El jesuita perdía sangre y gemía. Jean Paul soltó una de las manos del arma y cogió el móvil para atender la petición de Rafael.

—Per…, per…, perdón —balbuceó Maurice—. Per…, perdón.

—Cálmate, chico —le rogó Gavache, acercándose muy despacio. Hablaba como en un susurro—. Todo se va a arreglar. Tira el arma. Vamos a hablar.

Maurice lo miró con los ojos llenos de rabia. Seguía con el arma sin apuntar a nadie en particular.

—No hay nada que hablar. Cállese. Él no podía. No podía. —La mezcla de furia y pesar le hacía parecer una persona trastornada.

—Cálmate. No vayas a empeorar la situación.

Jean Paul colgó el móvil y lo guardó en el bolsillo del chaquetón.

—La ambulancia viene de camino.

Rafael seguía junto a Günter, que estaba cada vez más débil.

—Rafael —murmuró este.

—No hables, Günter. No hagas esfuerzos. La ambulancia está en camino.

Haciendo un último esfuerzo, llevó la mano a la cabeza de Rafael y la atrajo hacia sí.

—Piazza… Piazza… —susurró.

El padre italiano trató de escuchar sus palabras, cada vez más lejanas. Günter se debilitaba por segundos.

—San Ignacio. —Y suspiró, antes de entregar su alma a Dios Padre. El dolor había terminado, se hallaba en paz.

Rafael cerró los ojos sin vida de su amigo y se persignó. Juntó las manos y murmuró una letanía para que Dios lo acogiera en su seno.

—Que su alma descanse en paz.

Gavache seguía intentando calmar al acólito, que cada vez temblaba más.

—No hagas más tonterías.

Rafael se incorporó y clavó en Maurice su fría mirada.

—Has matado a un hombre de bien.

Aquella frase alteró aún más al joven.

—Tenía que hacerlo. Tenía que hacerlo. No podía. No podía.

La sirena de la ambulancia se aproximaba a la iglesia. Se llevarían a un difunto y no a un herido.

—Tira el arma —ordenó Gavache—. No te aviso más. —Quitó el seguro de la Glock. Jean Paul hizo lo mismo.

Maurice se llevó la mano a la cabeza y cerró los ojos. Se persignó y besó el crucifijo que portaba en el pecho.

Ad maiorem Dei gloriam —murmuró el acólito antes de colocar el cañón de su arma bajo la mandíbula.

—¡No lo hagas! —gritó Gavache casi implorándole.

La bala produjo más ruido al salir por la cabeza del que había hecho al dispararse. Maurice cayó desmadejado, sin vida.
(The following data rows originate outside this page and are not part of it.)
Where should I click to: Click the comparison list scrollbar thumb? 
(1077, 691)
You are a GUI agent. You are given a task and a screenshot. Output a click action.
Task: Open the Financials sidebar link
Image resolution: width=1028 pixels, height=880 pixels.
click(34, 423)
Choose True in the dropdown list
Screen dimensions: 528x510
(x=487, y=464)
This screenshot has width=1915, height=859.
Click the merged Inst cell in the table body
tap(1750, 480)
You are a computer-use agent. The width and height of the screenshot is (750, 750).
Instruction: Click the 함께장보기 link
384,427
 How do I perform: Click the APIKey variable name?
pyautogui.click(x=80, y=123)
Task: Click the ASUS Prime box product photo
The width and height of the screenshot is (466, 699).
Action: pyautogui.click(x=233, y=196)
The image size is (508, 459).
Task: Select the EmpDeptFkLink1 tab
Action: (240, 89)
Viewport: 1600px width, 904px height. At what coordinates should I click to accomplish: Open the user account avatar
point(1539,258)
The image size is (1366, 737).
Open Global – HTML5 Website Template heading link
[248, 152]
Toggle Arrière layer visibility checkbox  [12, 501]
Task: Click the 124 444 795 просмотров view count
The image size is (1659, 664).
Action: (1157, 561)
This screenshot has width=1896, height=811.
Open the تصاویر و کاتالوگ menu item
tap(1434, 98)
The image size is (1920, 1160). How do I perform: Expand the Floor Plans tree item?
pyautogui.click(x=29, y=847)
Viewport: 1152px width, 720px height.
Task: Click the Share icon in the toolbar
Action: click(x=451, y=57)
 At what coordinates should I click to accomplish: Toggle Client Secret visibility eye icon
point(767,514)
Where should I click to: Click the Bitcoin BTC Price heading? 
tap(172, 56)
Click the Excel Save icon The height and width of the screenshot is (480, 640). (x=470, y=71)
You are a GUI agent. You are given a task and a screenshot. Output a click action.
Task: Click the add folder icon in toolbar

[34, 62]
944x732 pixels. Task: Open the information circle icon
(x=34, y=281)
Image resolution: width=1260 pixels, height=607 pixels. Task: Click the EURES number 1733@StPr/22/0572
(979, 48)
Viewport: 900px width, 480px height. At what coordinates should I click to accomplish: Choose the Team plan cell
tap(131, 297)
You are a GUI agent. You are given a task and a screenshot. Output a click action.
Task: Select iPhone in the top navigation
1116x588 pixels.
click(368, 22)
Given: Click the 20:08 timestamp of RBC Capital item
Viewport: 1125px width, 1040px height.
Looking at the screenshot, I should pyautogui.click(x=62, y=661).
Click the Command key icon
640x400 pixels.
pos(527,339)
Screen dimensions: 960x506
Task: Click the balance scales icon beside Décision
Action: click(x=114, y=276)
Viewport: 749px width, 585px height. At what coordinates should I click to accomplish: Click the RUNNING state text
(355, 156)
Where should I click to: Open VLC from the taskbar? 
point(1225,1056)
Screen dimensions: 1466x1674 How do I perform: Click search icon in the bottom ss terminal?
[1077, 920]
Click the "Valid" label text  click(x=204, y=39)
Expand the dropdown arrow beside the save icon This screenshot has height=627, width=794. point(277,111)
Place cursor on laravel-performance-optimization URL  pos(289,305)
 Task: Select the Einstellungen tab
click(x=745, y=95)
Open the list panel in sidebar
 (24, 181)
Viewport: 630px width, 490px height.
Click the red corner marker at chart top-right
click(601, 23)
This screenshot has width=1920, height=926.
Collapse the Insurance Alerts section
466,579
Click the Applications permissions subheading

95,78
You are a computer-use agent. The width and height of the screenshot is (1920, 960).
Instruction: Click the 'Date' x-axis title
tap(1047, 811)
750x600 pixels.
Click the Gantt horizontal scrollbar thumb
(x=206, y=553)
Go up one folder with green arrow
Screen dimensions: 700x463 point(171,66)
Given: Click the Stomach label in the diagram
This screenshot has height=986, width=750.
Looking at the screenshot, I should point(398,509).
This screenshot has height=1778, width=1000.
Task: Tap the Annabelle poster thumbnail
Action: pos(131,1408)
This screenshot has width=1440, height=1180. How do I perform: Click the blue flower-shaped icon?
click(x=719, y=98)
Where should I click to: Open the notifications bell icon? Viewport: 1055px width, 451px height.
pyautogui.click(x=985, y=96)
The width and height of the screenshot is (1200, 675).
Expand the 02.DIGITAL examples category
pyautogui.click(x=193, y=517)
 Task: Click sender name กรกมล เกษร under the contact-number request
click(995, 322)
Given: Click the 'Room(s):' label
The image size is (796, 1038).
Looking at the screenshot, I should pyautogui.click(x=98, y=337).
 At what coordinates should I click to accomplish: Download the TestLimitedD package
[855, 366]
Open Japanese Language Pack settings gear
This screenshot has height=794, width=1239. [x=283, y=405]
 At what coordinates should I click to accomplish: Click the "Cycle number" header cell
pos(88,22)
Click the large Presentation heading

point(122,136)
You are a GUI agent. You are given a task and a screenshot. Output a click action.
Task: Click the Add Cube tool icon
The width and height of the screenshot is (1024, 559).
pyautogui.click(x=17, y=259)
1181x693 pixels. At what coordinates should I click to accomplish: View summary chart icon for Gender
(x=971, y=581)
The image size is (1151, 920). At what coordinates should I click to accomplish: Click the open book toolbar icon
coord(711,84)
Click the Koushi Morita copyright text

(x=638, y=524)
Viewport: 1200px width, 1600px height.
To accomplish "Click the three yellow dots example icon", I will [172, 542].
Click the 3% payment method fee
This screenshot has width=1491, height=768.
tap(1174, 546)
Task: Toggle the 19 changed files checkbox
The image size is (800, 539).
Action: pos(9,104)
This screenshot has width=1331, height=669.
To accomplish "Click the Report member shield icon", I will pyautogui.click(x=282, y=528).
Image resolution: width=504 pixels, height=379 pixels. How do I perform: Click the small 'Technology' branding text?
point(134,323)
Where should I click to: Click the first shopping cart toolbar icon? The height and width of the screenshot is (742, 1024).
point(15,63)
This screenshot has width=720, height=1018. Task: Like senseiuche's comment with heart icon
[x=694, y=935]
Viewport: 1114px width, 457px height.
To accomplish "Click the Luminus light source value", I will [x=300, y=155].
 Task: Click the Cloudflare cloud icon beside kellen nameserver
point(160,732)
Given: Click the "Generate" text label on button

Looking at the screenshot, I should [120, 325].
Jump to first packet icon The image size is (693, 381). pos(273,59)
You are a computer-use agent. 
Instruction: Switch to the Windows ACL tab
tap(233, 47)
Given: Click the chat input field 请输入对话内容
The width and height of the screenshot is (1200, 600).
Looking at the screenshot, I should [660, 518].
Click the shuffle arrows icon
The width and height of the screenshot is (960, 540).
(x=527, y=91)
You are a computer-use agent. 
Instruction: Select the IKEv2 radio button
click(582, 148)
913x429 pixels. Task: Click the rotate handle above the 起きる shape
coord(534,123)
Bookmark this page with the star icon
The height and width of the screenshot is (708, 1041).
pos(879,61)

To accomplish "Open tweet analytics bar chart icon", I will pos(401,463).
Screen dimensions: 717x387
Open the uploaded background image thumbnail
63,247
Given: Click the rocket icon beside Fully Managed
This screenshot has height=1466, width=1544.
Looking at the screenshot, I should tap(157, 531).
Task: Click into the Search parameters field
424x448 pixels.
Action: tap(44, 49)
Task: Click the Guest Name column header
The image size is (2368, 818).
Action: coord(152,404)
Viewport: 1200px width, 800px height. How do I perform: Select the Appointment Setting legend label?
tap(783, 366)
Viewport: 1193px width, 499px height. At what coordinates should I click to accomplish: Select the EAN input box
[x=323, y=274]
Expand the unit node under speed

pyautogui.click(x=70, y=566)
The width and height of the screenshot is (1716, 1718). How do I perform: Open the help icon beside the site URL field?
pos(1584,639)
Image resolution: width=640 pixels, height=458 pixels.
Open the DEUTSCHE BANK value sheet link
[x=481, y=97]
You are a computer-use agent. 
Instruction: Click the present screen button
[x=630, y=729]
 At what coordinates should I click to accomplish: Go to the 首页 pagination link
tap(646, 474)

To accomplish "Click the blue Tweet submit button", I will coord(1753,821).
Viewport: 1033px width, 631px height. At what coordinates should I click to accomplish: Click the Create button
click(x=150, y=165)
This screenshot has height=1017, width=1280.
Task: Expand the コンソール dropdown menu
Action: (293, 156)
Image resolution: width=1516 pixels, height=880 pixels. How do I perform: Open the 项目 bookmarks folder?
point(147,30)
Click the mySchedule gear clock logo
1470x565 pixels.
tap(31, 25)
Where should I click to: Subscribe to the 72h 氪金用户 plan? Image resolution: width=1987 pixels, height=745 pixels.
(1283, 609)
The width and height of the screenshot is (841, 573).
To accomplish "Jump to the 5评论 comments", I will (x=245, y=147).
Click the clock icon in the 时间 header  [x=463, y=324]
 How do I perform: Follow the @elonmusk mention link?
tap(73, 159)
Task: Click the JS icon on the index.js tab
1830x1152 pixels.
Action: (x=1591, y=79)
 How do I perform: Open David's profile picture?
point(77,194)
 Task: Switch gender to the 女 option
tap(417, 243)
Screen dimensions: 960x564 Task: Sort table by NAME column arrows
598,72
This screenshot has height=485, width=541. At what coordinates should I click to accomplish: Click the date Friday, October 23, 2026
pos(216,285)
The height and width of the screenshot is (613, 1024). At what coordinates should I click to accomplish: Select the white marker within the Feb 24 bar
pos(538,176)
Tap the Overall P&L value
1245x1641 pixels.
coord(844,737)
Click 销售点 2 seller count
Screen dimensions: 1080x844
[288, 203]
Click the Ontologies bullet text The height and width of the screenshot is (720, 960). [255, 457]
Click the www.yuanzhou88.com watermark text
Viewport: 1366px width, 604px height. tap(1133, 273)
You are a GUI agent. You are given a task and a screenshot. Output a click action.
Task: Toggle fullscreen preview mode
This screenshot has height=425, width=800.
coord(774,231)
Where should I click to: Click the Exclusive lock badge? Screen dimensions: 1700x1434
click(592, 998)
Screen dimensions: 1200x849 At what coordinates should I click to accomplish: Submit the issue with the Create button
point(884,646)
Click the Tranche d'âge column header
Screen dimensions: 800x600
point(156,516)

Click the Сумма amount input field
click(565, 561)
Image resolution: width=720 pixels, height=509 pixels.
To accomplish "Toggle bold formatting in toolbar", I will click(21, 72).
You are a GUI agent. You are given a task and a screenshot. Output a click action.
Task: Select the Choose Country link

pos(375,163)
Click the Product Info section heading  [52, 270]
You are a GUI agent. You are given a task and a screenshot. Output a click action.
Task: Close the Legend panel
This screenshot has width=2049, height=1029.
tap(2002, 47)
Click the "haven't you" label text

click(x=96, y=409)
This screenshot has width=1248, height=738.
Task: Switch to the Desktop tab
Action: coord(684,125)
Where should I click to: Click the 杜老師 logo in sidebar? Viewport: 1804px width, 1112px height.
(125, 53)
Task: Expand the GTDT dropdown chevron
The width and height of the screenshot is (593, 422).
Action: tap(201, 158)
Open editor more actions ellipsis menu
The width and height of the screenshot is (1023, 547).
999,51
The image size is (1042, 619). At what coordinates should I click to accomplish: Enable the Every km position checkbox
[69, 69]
Durante unos momentos no se oyó nada más que la sirena de la ambulancia, ni la lluvia, ni la respiraciones, ni los corazones. Nada. No era una escena habitual en el interior de un templo. Es cierto que los muertos eran comunes, en un sentido ritual, fúnebre, pero no se mataban los unos a los otros en suelo sagrado.

Se abrieron las puertas y entraron los enfermeros.

Rafael y Jacopo observaban en silencio. Gavache se acercó a ellos y los miró con frialdad.

—¿Qué rayos está pasando aquí? —vociferó.